There is something unwholesome about the procedures and practices that attend these appointments. It is like playing monopoly with the public purse. This is not to say that the government does not need advisors. It is the facility with which former ministers are simply recycled into these advisory positions that is bothersome. The practice suggests that the administration has made considerable elbow room for nepotism, providing jobs for the party faithful at the state’s expense and, moreover, as mentioned above, at rates of pay that are significantly superior to those earned by most public servants.

The manner in which the practice is pursued is also decidedly galling. It is attended by what appears to be contempt.  It appears that the only ‘procedure’ that dictates the process of appointing advisors is the discretion of the political administration, an approach that bespeaks a particularly odious form of official lawlessness.

We have the enhanced transparency that now obtains in the present dispensation of the National Assembly to thank for the revelations regarding some of the details of the ‘contracts’ enjoyed by Messrs Nokta and Collymore. That, however, ought not to be the end of the matter. Surely, we need to ensure that these advisory appointments are brought under some umbrella of accountability that begins with requiring from the government an across-the-board disclosure on these and various other ‘contractual’ appointments that it has made over time so that they can be evaluated and justified. This, it would seem, is the ideal opportunity to infuse a greater measure of accountability into government.

There are good reasons for these recommendations. First, the PPP/Civic administration has demonstrated a proclivity for nepotism, the allocation of advisory positions to former ministers being but a single manifestation of the propensity; so that even if there may be cases in which an advisory appointment is justified, on the whole, we have no persuasive evidence that the practice is not simply ‘a jobs for the boys scheme’ intended to provide former PPP/C ministers and other high officials with what is commonly referred to as ‘conditions no less favourable’ after they cease to be ministers. In the case of the late Reepu Daman Persaud, for example, it is worth wondering whether his protracted period of illness would not have significantly reduced his capacity to continue to serve as a Presidential Advisor long before his eventual demise, and ought not to have made a case for him being relieved of the title some time ago.

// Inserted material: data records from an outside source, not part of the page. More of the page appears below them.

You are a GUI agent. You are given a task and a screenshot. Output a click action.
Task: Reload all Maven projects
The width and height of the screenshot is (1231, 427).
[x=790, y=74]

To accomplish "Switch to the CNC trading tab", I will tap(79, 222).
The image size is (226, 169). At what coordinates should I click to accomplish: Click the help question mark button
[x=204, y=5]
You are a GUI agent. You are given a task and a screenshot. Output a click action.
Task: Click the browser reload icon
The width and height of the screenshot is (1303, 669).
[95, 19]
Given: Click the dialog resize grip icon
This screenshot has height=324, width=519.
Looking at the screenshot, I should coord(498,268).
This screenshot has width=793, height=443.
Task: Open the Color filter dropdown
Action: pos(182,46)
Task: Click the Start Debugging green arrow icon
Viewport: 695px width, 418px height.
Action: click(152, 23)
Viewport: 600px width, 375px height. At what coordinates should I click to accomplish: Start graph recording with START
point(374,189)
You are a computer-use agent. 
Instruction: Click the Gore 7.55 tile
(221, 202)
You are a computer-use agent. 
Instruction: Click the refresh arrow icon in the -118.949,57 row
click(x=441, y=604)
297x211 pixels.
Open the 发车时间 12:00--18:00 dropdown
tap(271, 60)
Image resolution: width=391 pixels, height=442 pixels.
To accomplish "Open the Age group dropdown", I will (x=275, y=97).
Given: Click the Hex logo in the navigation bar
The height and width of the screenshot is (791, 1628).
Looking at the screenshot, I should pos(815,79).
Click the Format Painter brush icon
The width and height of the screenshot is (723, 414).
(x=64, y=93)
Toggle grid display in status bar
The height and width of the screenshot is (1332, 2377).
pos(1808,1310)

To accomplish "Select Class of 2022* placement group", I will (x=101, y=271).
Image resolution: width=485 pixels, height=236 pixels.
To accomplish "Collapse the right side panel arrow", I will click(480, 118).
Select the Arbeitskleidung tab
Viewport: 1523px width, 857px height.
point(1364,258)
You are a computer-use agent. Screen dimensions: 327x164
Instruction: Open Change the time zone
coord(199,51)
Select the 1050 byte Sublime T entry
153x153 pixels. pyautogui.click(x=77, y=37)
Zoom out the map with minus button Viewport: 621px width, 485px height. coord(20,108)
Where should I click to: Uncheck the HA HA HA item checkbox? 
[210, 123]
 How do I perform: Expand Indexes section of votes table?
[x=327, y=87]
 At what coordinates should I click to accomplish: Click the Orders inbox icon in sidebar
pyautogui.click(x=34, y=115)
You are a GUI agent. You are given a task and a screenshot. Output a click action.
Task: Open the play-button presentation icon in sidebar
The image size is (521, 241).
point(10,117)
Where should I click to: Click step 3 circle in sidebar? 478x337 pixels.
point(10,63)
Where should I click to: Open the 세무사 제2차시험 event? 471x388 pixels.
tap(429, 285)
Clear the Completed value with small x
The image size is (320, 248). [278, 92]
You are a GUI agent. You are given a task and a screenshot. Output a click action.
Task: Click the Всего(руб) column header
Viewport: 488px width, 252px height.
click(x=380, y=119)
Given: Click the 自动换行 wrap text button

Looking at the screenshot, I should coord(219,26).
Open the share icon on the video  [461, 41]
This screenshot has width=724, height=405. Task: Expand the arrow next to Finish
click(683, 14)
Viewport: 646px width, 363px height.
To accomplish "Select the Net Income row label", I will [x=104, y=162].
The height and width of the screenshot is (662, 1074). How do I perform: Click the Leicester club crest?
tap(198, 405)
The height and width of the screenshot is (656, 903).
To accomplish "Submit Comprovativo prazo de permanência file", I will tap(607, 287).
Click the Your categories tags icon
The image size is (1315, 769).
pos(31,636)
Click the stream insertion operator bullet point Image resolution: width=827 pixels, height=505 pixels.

The second important reason why we need checks and balances in the matter of these advisory appointments is to help to put a brake on the practice of the disbursement of public funds in a manner that sometimes appears to lack any serious justification beyond some political say-so. There is a desperate need to remove the unfortunate perception almost certainly harboured by many, perhaps even most Guyanese, that the most valued perk of securing political power is the control of the public purse which it facilitates.

It would be both ill-advised and morally wrong to simply allow for the swelling of the ranks of ministers-turned-advisors at substantial salaries in circumstances where, for more years than we care to remember, nothing has been done about affording public servants anything in the way of salary increases beyond the humiliatingly modest annual handouts that they receive.

Here, it is worth mentioning that the PPP/C administration has actually ‘crowded’ a fair section of the traditional public service with consultants of its choosing,  some of whose appointments and credentials we have no knowledge. Exactly what they do to earn the tax dollars that they are paid is, in most cases known only to themselves and their benefactors.

Sidelined or retired ministers of government ought not to be afforded unjustified ‘second spring’ job opportunities ahead of increasing the salaries of qualified engineers and various other categories of public servants whose take home pay does not, in most instances, amount to half of what former ministers receive in their advisory positions. No less disturbing is the practice of providing what so often bears a suspicious resemblance to retirement benefits for our ministers turned advisors in circumstances where government can hardly guarantee the hundreds of hopeful UG graduates and undergraduates suitable employment. It is a travesty, no less.